Records to use:
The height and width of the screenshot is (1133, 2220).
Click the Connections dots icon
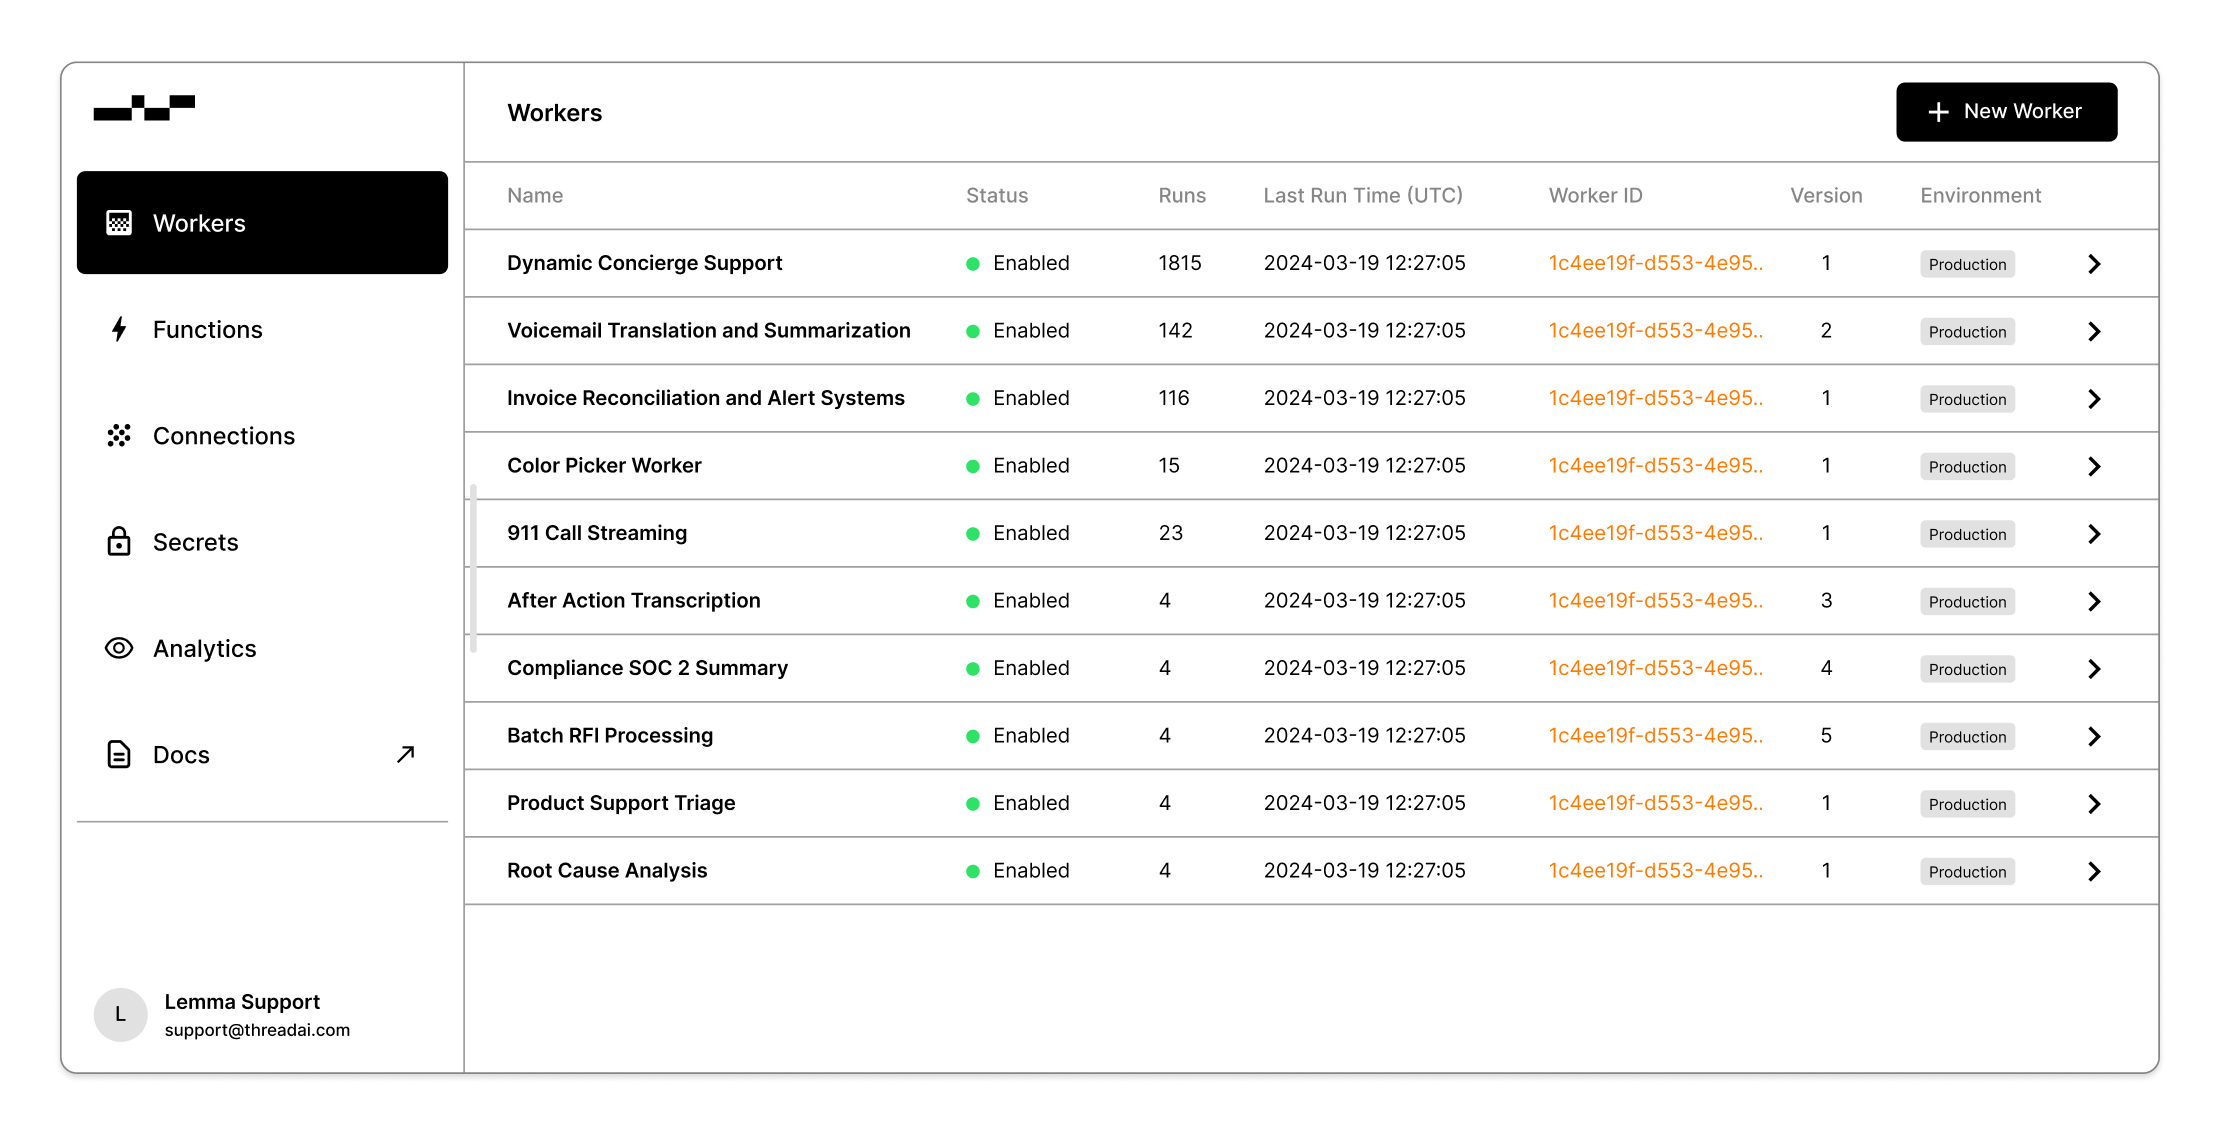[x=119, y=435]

--

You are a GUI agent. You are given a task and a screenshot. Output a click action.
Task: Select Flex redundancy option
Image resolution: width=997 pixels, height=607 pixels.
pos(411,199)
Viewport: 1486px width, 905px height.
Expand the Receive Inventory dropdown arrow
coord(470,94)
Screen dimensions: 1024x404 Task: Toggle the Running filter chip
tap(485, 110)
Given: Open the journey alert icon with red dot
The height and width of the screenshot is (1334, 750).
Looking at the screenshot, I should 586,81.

Task brief: Starting with the line that contains "Screen dimensions: 1024x404" and going on through the line that contains "Looking at the screenshot, I should 586,81.", write out that data again with "Running" swapped for "Paused" and nothing else altered.

Written answer:
Screen dimensions: 1024x404 Task: Toggle the Paused filter chip
tap(485, 110)
Given: Open the journey alert icon with red dot
The height and width of the screenshot is (1334, 750).
Looking at the screenshot, I should 586,81.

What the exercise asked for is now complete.